Please print the entries below exactly, from the line with "Instruction: Expand the" through the line with "Close the Edit Group dialog", including both of those lines and leaving out all others.

*** Opening of DATA ***

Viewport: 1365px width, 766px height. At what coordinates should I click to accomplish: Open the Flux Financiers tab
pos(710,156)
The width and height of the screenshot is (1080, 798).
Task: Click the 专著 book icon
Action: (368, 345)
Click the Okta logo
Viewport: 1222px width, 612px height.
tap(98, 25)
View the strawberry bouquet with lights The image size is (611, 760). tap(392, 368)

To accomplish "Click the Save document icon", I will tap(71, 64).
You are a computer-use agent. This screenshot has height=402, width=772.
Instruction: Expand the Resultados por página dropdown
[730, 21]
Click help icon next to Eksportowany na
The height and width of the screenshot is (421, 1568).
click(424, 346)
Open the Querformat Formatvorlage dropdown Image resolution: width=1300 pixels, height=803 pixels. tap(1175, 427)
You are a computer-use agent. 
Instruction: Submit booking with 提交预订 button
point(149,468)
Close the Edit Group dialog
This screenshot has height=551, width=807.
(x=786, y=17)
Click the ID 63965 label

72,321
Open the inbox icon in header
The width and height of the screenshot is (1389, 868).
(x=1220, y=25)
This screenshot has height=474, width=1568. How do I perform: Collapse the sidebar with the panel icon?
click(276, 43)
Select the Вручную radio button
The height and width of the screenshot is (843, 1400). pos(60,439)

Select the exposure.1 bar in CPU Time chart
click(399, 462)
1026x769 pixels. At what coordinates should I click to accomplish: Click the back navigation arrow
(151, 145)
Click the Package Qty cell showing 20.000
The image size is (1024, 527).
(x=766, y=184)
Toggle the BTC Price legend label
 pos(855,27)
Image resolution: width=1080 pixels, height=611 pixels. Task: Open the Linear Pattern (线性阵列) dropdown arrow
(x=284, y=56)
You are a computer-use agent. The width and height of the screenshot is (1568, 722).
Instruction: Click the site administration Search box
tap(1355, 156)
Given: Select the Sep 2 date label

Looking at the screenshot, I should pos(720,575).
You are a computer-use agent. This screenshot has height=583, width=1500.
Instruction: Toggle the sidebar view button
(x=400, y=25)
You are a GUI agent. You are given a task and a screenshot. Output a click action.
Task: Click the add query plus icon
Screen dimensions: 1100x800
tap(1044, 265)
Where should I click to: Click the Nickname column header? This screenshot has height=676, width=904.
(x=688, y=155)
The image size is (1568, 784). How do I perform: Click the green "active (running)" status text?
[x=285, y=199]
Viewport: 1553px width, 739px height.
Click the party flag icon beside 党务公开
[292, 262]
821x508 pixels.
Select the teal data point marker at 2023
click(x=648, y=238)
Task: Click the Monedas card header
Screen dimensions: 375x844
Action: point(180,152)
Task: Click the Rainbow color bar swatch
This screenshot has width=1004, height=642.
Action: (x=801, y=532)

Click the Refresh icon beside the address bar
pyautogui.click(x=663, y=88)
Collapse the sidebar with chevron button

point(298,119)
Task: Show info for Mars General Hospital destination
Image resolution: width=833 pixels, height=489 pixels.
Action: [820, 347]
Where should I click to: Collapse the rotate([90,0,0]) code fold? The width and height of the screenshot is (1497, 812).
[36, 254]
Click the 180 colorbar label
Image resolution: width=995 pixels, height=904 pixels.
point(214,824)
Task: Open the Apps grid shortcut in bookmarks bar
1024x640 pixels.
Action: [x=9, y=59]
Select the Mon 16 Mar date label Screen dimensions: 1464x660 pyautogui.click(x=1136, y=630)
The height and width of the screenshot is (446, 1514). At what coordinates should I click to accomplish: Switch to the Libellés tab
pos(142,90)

*** Close of DATA ***

ANSWER AREA:
Instruction: Expand the Resultados por página dropdown
[730, 21]
Click help icon next to Eksportowany na
The height and width of the screenshot is (421, 1568).
click(424, 346)
Open the Querformat Formatvorlage dropdown Image resolution: width=1300 pixels, height=803 pixels. tap(1175, 427)
You are a computer-use agent. 
Instruction: Submit booking with 提交预订 button
point(149,468)
Close the Edit Group dialog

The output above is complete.